I added the following as a comment to a blog article by Chris Castle which he titled, "The Consultation of the Mikado Part 2: Geist is running his playbook again ". It is also interesting to ask why the same isn't lobbed against musician and MP Charlie Angus who, along with myself, share many policy views with Michael Geist. Maybe it is seen to be easier to pick on a lawyer than fellow artists?
I am trying to figure out why some artists believe that the policies that Michael Geist promotes are anti-artist.
As someone who takes my cue an the basis of copyright law from the UN Universal Declaration of Human rights, I consider myself to be pro-copyright and pro-artist that has been spending much of my volunteer time for nearly a decade protecting copyright and artists from what I see to be the greatest threats. Even with this, I've had some artists/journalists/etc claim that I'm either anti-artist, anti-copyright, or both.
My latest blog posting for ITWorld Canada documents what I see as some of the greatest threats: Celebrate Copyright day by recognizing greatest threats
You mention a lot about ACTA in your message, and you seem to be a supporter.

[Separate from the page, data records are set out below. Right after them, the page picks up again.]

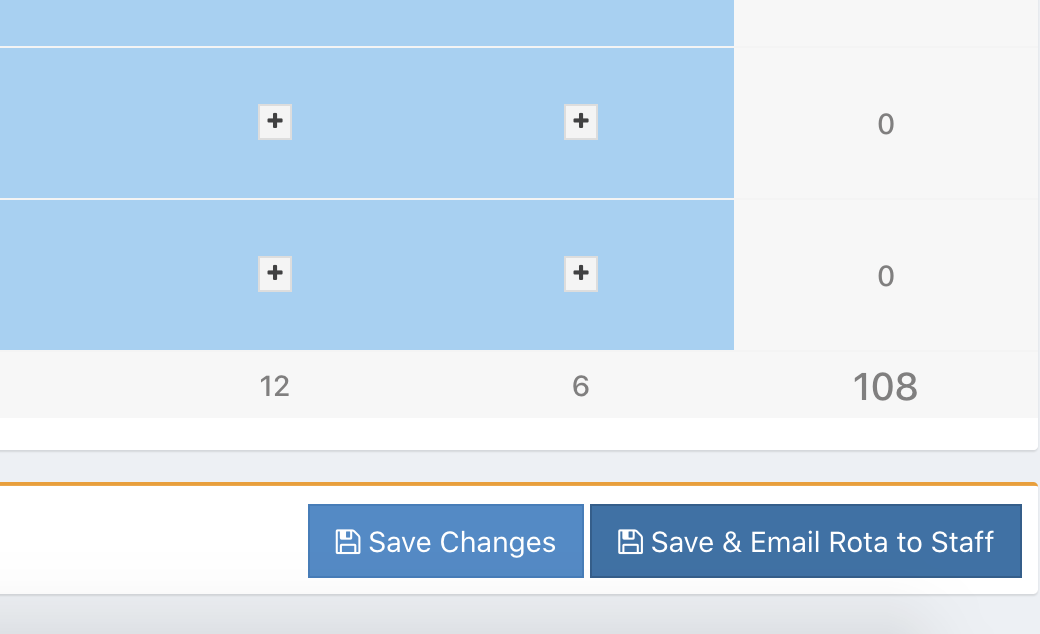Click the lower row's 0 hours total
Screen dimensions: 1040x634
tap(885, 276)

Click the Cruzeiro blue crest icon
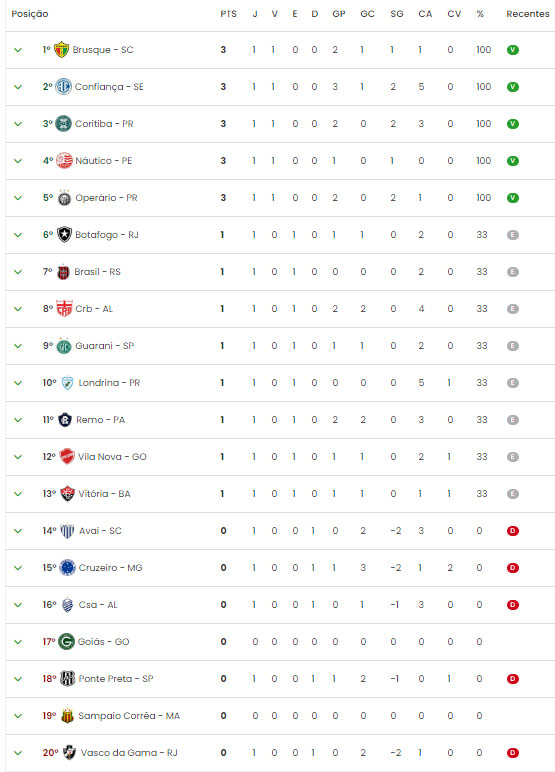click(67, 568)
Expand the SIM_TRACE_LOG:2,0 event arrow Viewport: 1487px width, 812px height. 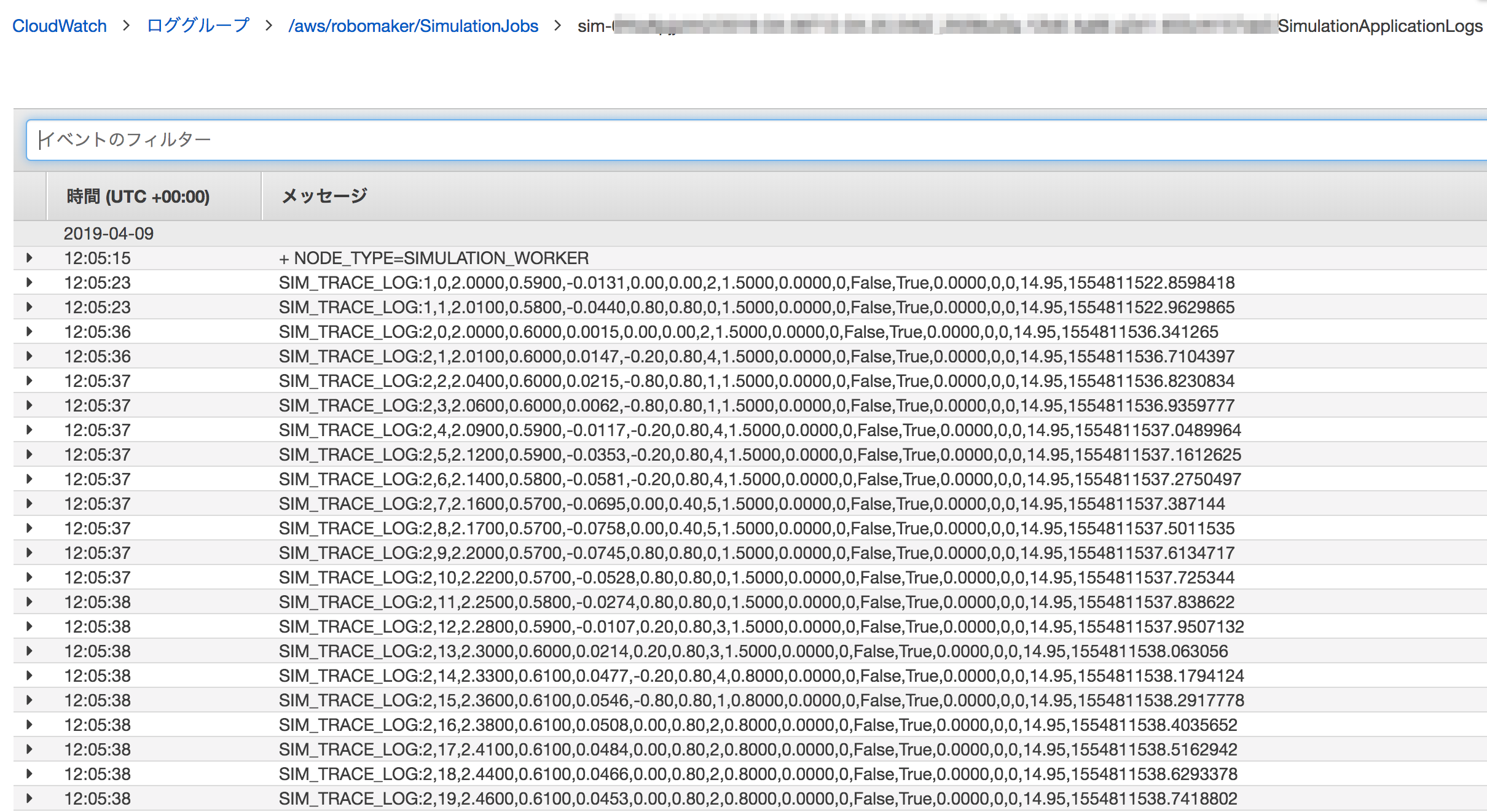pos(29,332)
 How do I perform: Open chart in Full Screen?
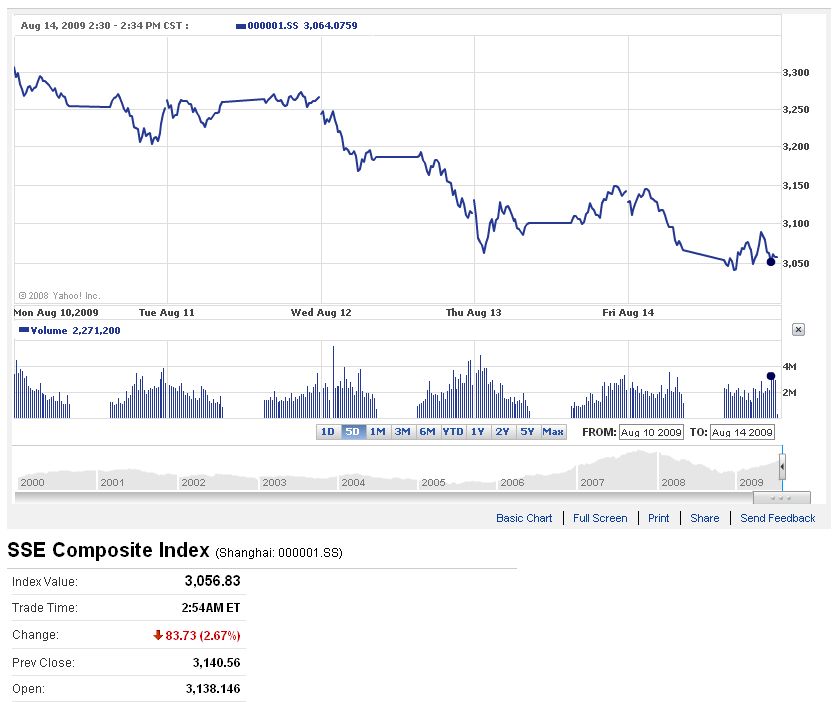(x=600, y=518)
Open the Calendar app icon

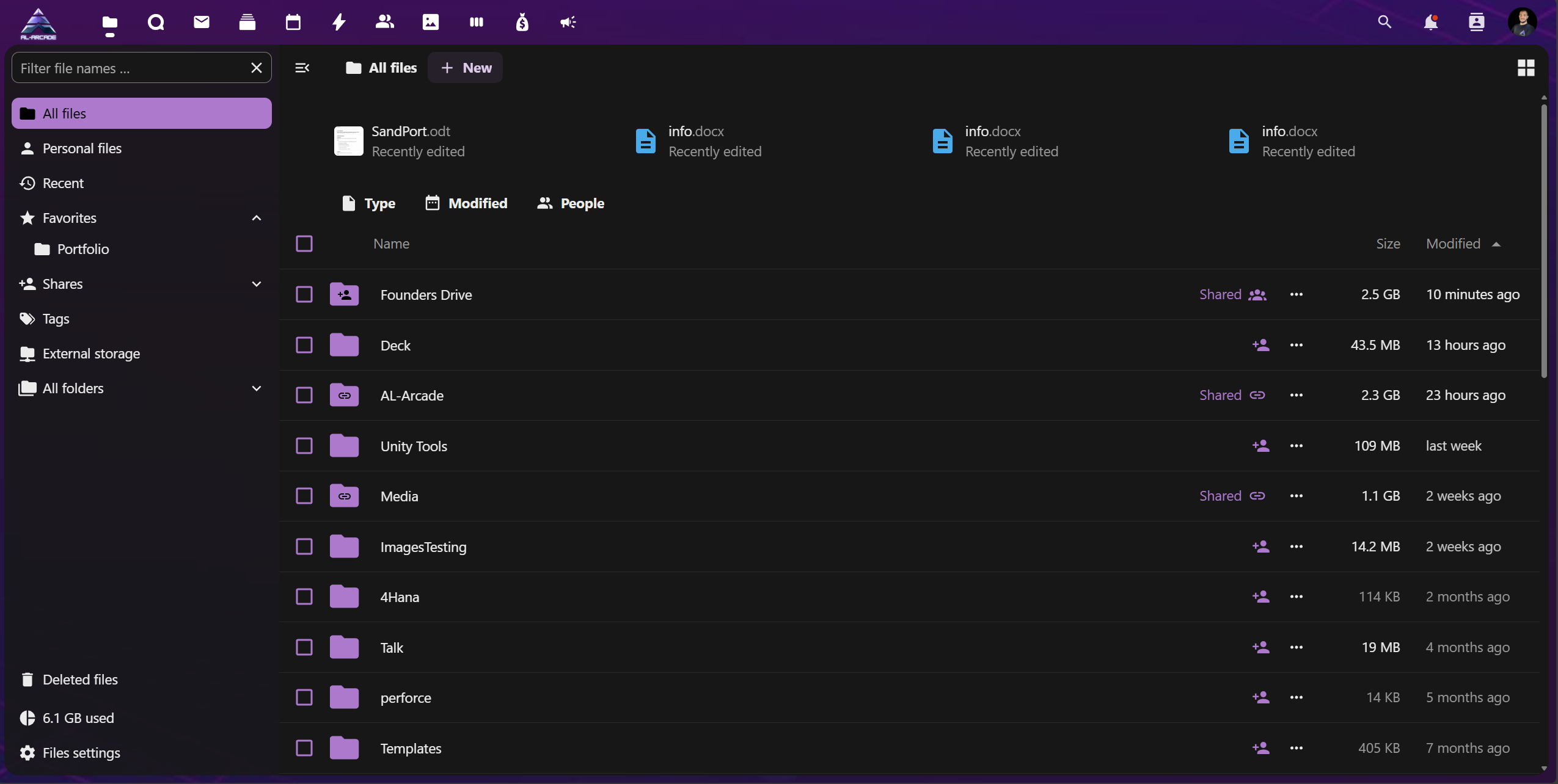(293, 23)
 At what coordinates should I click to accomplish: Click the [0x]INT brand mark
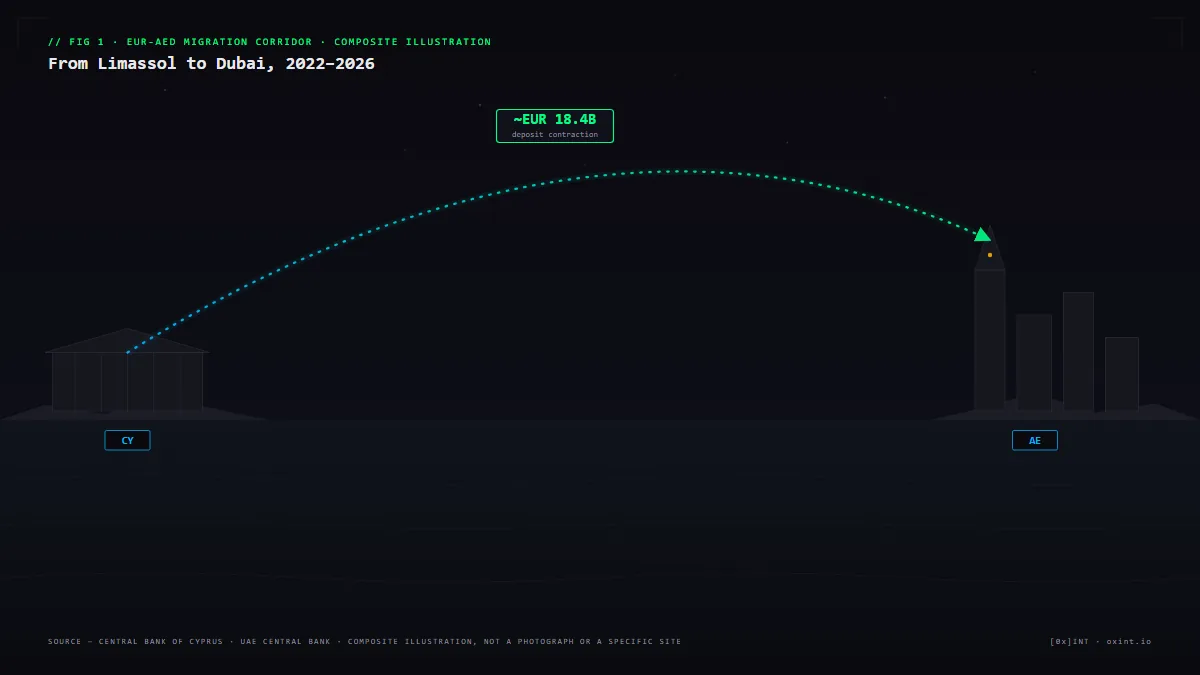click(1070, 641)
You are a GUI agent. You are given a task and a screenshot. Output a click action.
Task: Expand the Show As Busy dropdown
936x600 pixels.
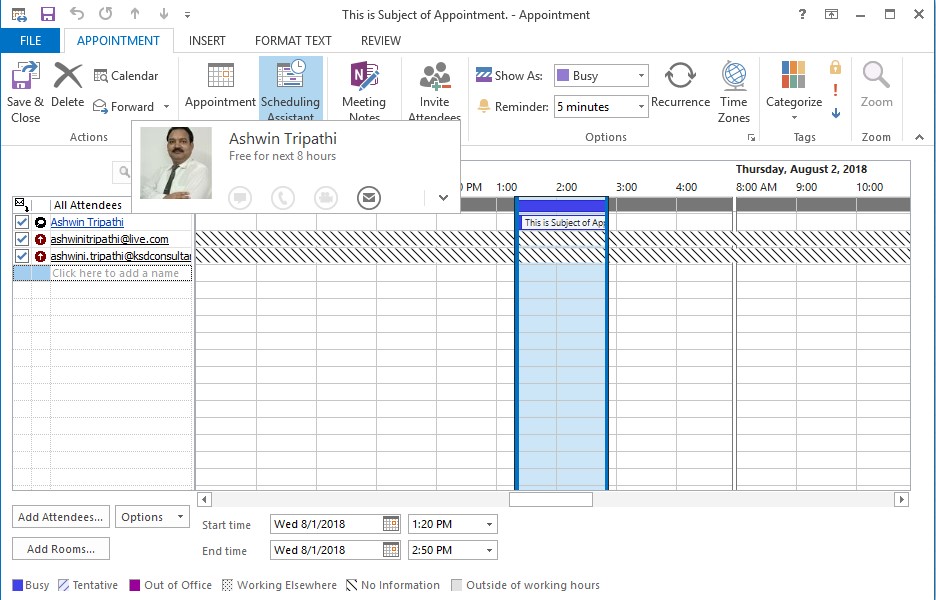point(640,76)
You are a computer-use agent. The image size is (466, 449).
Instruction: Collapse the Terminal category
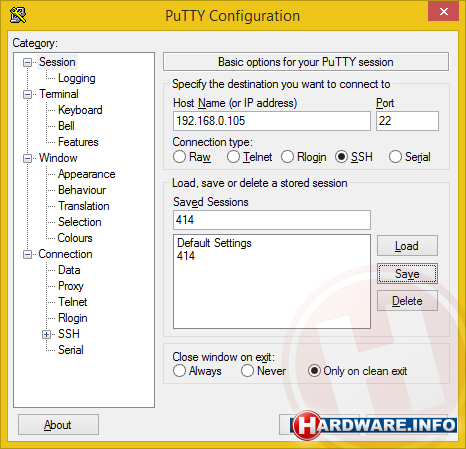click(x=27, y=94)
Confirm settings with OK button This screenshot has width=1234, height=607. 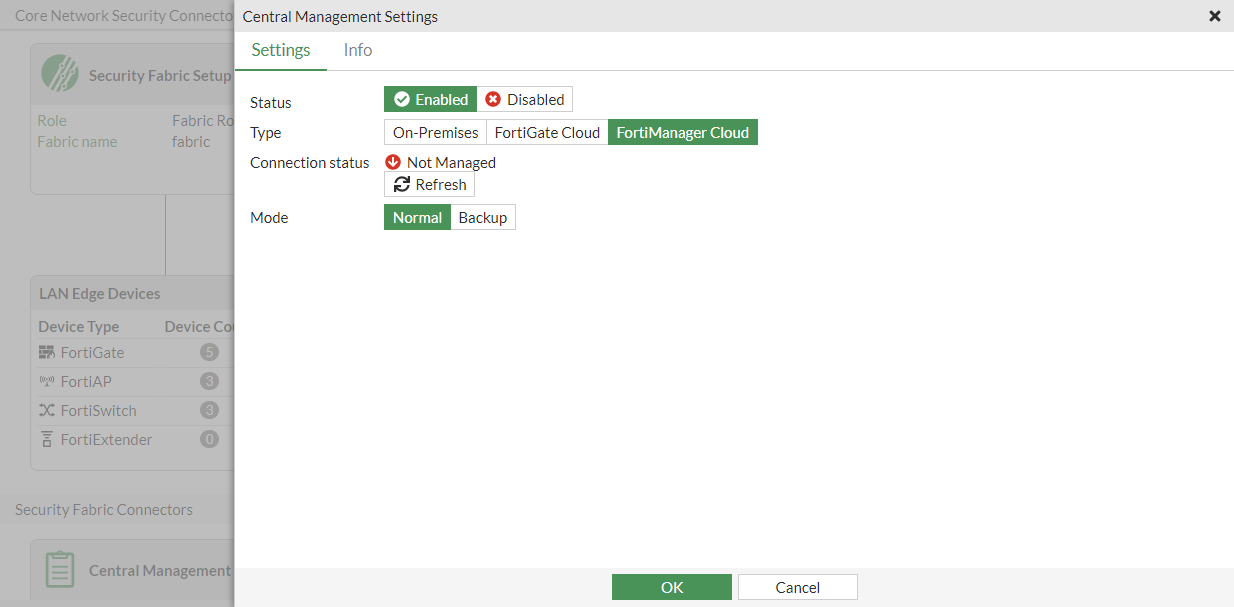pos(672,587)
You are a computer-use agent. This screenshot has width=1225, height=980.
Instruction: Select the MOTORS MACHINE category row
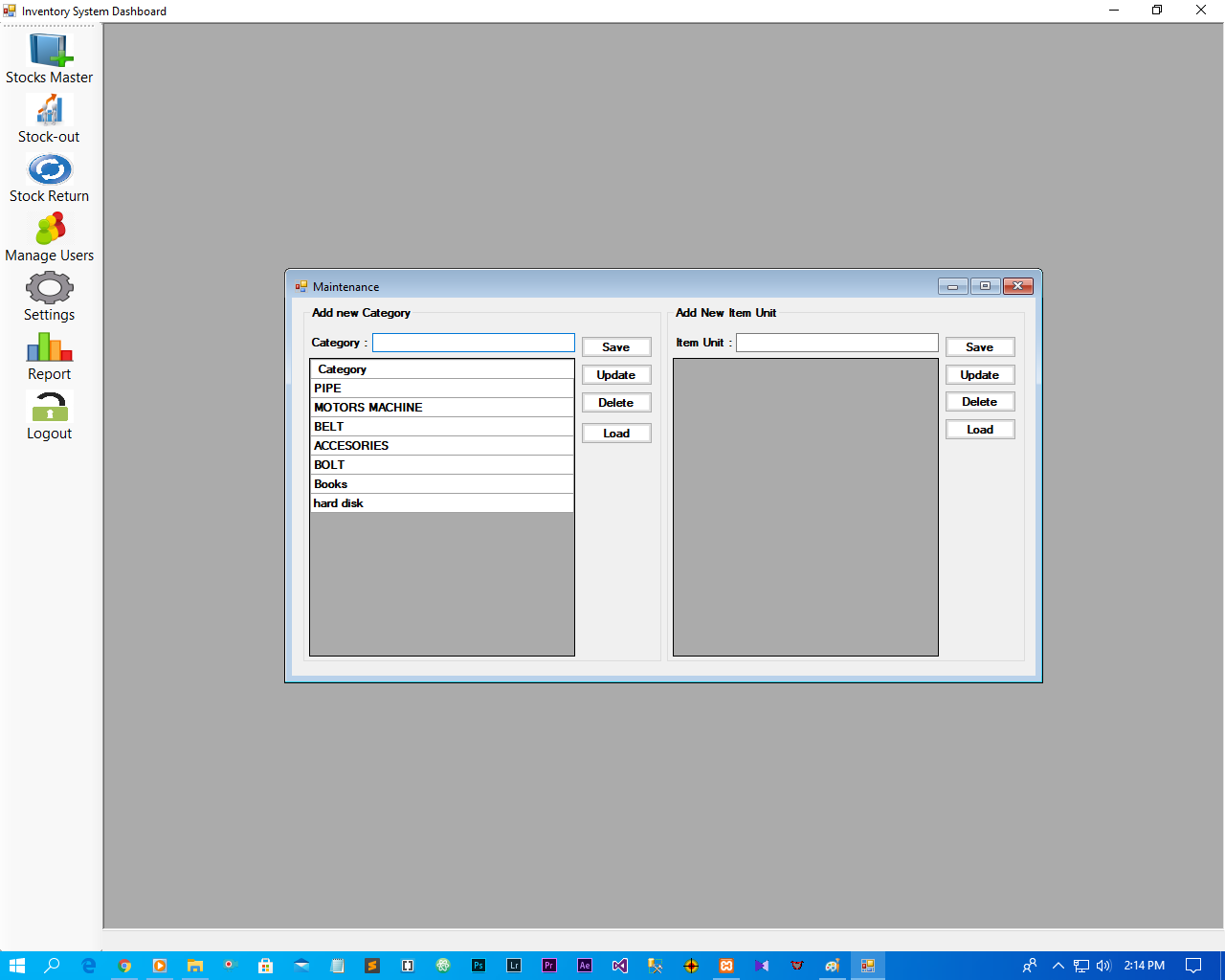point(441,408)
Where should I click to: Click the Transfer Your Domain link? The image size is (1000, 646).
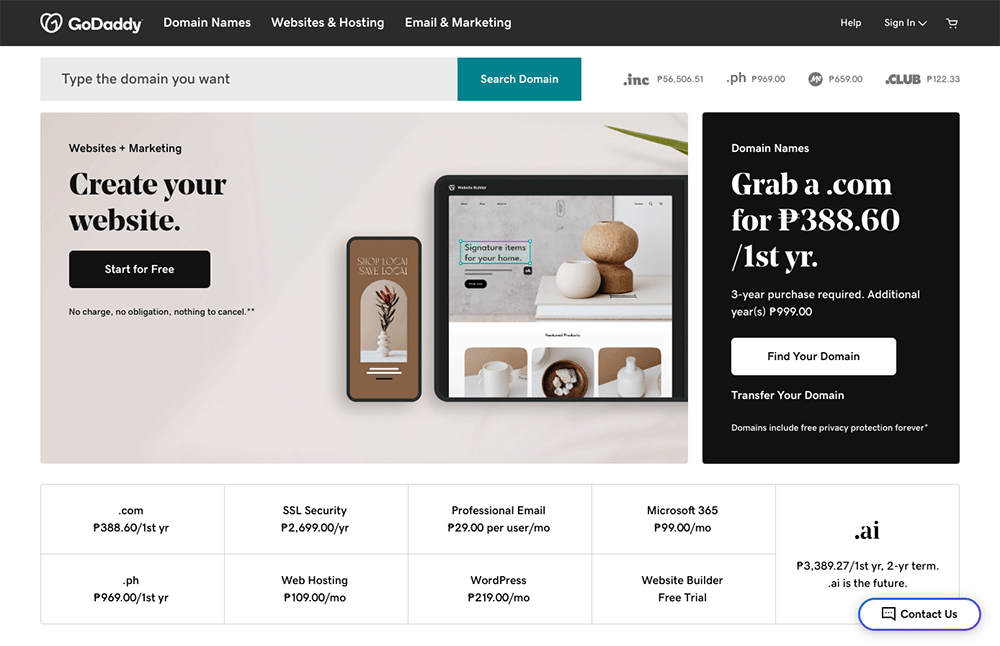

I am a supporter of WIPO, or rather what it can become again and seems to be headed towards recently. WIPO being an agency of the UN should have the UN UDHR as the basis of its policy as well. When I look at ACTA I see it as being a mechanism to allow certain non-creator special interests to move copyright/patent/etc policy away from WIPO into an agency that will not have the UDHR as its basis. I really don't see how that can be good for protecting the rights of creators.
As I look over ACTA I see exactly what I was concerned with -- the inclusion of things which have nothing to do with counterfeiting and should be dealt with at WIPO, and sections that seek to create an institution to sideswipe WIPO.
Again, how can this possibly be good for creators?